AI-powered smart farm monitoring platform — crop disease detection, farm management, and weather intelligence as a Progressive Web App.

CI License: MIT


Overview

AgroNavis is an open-source PWA that helps farmers monitor crops, detect plant diseases via AI (ResNet18), manage multiple farms with GPS precision, and receive hyper-local weather-based irrigation recommendations. It supports multiple languages and works offline.

Services

Service Stack Port
Frontend Next.js 14, TypeScript, Tailwind CSS 3000
Backend API Python FastAPI, PyTorch (ResNet18) 8000
Database Supabase (PostgreSQL + RLS)

(Note: The legacy Node.js Express server and separate YOLO ML service have been deprecated and consolidated into a single highly-efficient Python FastAPI backend).


Prerequisites


Local Development (Quick Start)

We use a unified environment approach to make contributing as easy as possible.

1. Setup Environment

git clone https://github.com/YOUR_ORG/agronavis.git
cd agronavis

# Create the single root .env file from the template
cp .env.example .env

Note: The .env.example comes pre-configured with the default local Supabase credentials.
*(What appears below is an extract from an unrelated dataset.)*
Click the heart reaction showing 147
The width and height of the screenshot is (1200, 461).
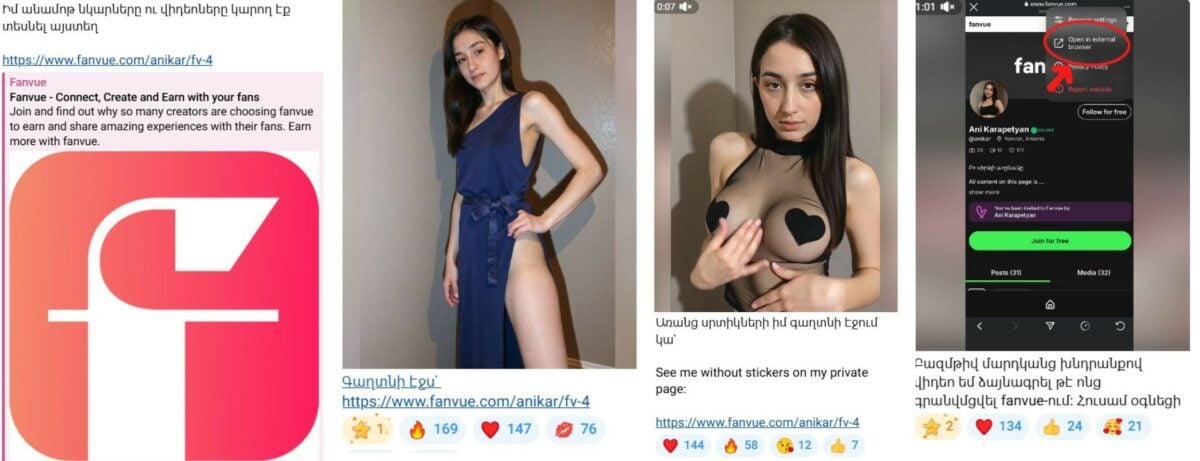pyautogui.click(x=505, y=429)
You only need to add external API keys if you want to test those specific features.

2. Setup Local Database

cd backend
supabase start
supabase db push
cd ..

This spins up a local Supabase instance (Postgres, Auth, Storage) and applies all schema migrations.

3. Install Dependencies

# Frontend
npm install --prefix frontend

# Backend (Using pip or uv)
cd backend
python -m venv venv
source venv/bin/activate  # On Windows: venv\Scripts\activate
pip install -r requirements.txt
cd ..

4. Run the App

From the root directory of the project, run:

npm run dev

This command uses concurrently to start both the Next.js frontend (on port 3000) and the FastAPI backend (on port 8000).


Project Structure

agronavis/
├── frontend/               # Next.js 14 PWA
│   ├── src/
│   │   ├── components/     # UI components
│   │   ├── pages/          # Next.js Routes
│   │   ├── hooks/          # Custom React hooks
│   │   ├── auth/           # Supabase Auth logic
│   │   └── utils/          # API helpers
├── backend/                # Python FastAPI Backend
│   ├── main.py             # Single-file API server (CRUD + ML)
│   ├── requirements.txt    # Python dependencies
│   ├── model/              # PyTorch model weights & class names
│   └── supabase/
│       └── migrations/     # SQL schema migrations
├── .env.example            # Master environment template
└── package.json            # Monorepo scripts

Model Weights

The CropScan AI uses a fine-tuned ResNet18 model for plant disease detection. If the plant_disease_resnet18.pth weights are not present in backend/model/, the backend will fallback to a dummy model or fail to start. Contact the maintainers for the weights or train your own and place them in the backend/model/ directory.


Contributing

See CONTRIBUTING.md for detailed guidelines. We welcome issues, feature requests, and pull requests!

Security

See SECURITY.md.

License

MIT

About

AgroNavis is an AI-powered farm intelligence platform that helps farmers detect crop diseases early, reduce input costs, and maximize yield using personalized, data-driven decisions.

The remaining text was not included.